Sebagai rakyat dan kebetulan wakil rakyat Gumi Dayan Gunung (Lombok Utara) dimana lokasi aset Pemprov yang dikontrak GTI, dirinya merasa prihatin dengan sikap politik dan keputusan gubernur. Dirinya membayangkan lebih dari setengah masa ke kepemimpinannya, tidak banyak prestasi fundamental yang bisa dicapai.
“Malah sebaliknya yang mulia pak gubernur nampak lemah di depan pengusaha dan berakhir dipecundangi,” katanya.
Dirinya juga menilai, Gubernur NTB akhirnya menyatakan akan memberi mengadendum bersama GTI untuk kesekian kalinya. Ia menyebut konsorsium tersebut antah berantah yang nyata-nyata tidak pernah memuliakan perjanjian dan kepercayaan pemerintah.
Tentu sambungnya, sangat bijak jika mengikuti konsep Presiden Jokowi yang memuliakan investasi. Namun, presiden secara tegas memberlakukan itu untuk investasi yang menghasilkan keuntungan dan kemanfaatan bagi negara dan rakyat. “Ini gubernur NTB malah tidak bisa melihat dan membedakan investor yang layak dimuliakan dengan investor yang memudharatkan,” sindirnya lagi.

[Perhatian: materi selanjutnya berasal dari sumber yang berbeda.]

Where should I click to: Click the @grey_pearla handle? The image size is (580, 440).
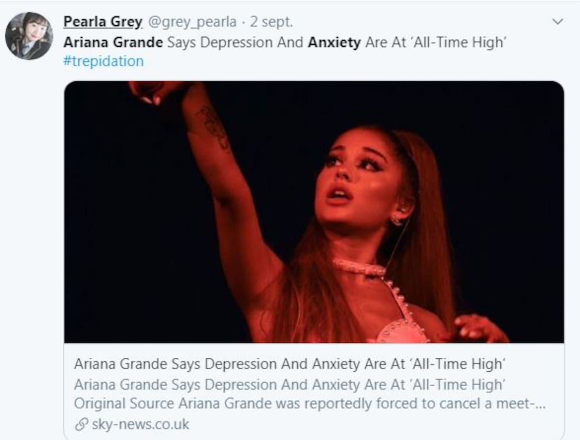tap(192, 22)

Dalam konteks status quo lanjutnya, yang menjadi phobia gubernur, sesungguhnya jauh lebih baik tanah 65 hektar di Gili Trawangan berstatus quo selama 5-6 tahun ke depan, dibanding memperpanjang kontrak yang sudah pasti merugikan daerah jika terus membiarkan GTI menguasai tanah negara potensial itu.
“Status quo, selama itu tidak terasa lama, karena begitu selesai status quo, pemprov dan rakyat secara merdeka dan leluasa mengelola hal miliknya selama dan terlepas dari jeratan kontrak palsu,” tegasnya.
Gubernur katanya mesti menyadari, keputusannya memberi waktu lagi untuk GTI akan memperpanjang derita Gili Trawangan hingga nanti tiba saatnya gubernur ini lengser dari kekuasan. Dan ini tentu makin menambah daftar panjang sejarah gubernur NTB yang justru menyengsarakan rakyat di daerah tersebut.
“Kami sekali lagi tentu makin merasa sedih dan miris karena perjuangan rakyat makin jauh berhasil. Secara personil, tidak banyak yang bisa saya lakukan. Namun secara kelembagaan, kami Fraksi Gerindra bersama para pejuang dari partai rakyat lainnya di Udayana tetap akan berjihad tak akan mundur melawan (ketidakmengertian) penguasa ini melalui hak Interpelasi kami yang melekat selaku legislator,” tegasnya.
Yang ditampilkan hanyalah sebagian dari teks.